Here, we have test results for 151 prams and strollers priced from $19 to $1699.
Through our rigorous testing, we reveal which prams are:
A pram or stroller is one of the important baby-related purchases you’ll make. Get it wrong, and you’re stuck with an expensive tank that doesn’t fit into your car's boot, or a lightweight trolley that tips over at the slightest road wobble.
And while size, style, and ease of use are important, ultimately your baby’s safety is the most important element.

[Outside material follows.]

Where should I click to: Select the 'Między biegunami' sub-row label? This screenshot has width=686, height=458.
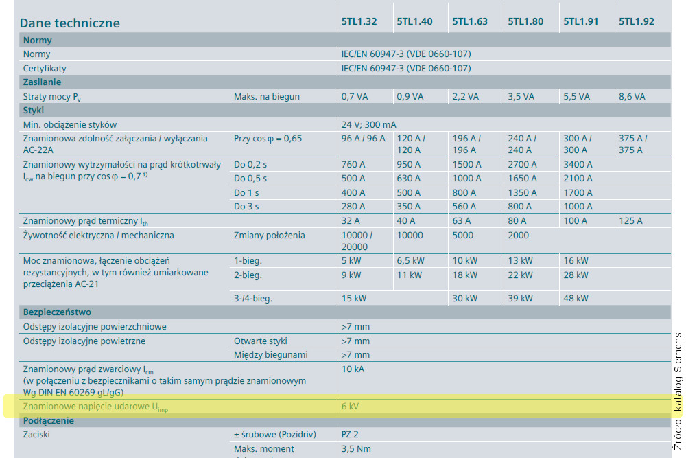tap(270, 355)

All prams and strollers sold in Australia are required by law to meet certain sections of the Australian standard (AS/NZS 2088), and most manufacturers go further and have their prams certified to the full version of the standard.
For more information on travel with kids, see Babies & kids.
See how we put our prams through their paces; not all of them make it out alive.
Safety first for prams
Many manufacturers test their strollers and prams to the 2000 or 2009 versions of the standard. However, there is an even more recent version, from 2013. Each revision has aimed to address recently identified hazards and improve on safety.
We test to and base our recommendations on the latest version of the pram standard, AS/NZS 2088:2013. While we recognise that manufacturers haven't had much time to adapt to the 2013 revision of the standard, this latest update is largely the same as the 2009 version, but introduces further safety tests that target pinching and shearing risks when folding and unfolding the stroller, stability, and harness safety.
You don't need to stop using prams that we've previously recommended based on the older versions of the standard. While mandatory requirements are still based on the 2000 version, we believe the new 2013 standard improves on safety, and we hope by basing our recommendations on this version, we'll encourage the industry to do likewise and encourage the regulatory bodies to update the mandatory requirements to the latest standard.
We've created two comparison tables, one with models that we've recently tested to the 2013 version and one with those tested to the 2000 and 2009 version of the standard.
Check our tables to see whether prams in the style you like and at the price point you're considering are also safe and durable.
How we test prams and strollers
Our testers, Antonio Bonacruz and Matthew Tung, check various aspects of safety based on the Australian standard AS/NZS 2088:2013, including that:
- harness straps are adjustable and of adequate length (so that the harness both fits correctly and is free from strangulation and other hazards)
- the child is securely restrained; no gaps they can slip through and the buckle is not too easy to undo
- folding mechanisms are safe and secure, and
- that there are no sharp edges or possible entrapment points for fingers or limbs (either for the child in the pram, or an adult folding/unfolding the pram).
They also test the stability of the pram and that the brakes work well.
They put the prams on our “rolling road” rig for 64 hours at a speed of 5km/h, as per the Australian standard. Three-wheelers that look like they might be used for jogging are then tested for a further 10 hours at 10km/h, to see how they stand up to faster speeds. All the prams are also attached to a machine that continuously simulates the action of mounting a kerb. These tests show whether anything breaks, falls off or stops working properly after regular use.
Ease of use
The testers check adjustments, such as reclining functions and the safety harness, and various activities such as loading and unloading the basket, using the brakes and locking the front wheel. They fold and unfold the prams; push them over rough terrain, up and down stairs, and through doorways; and test how easily they fit into the boot of a family car.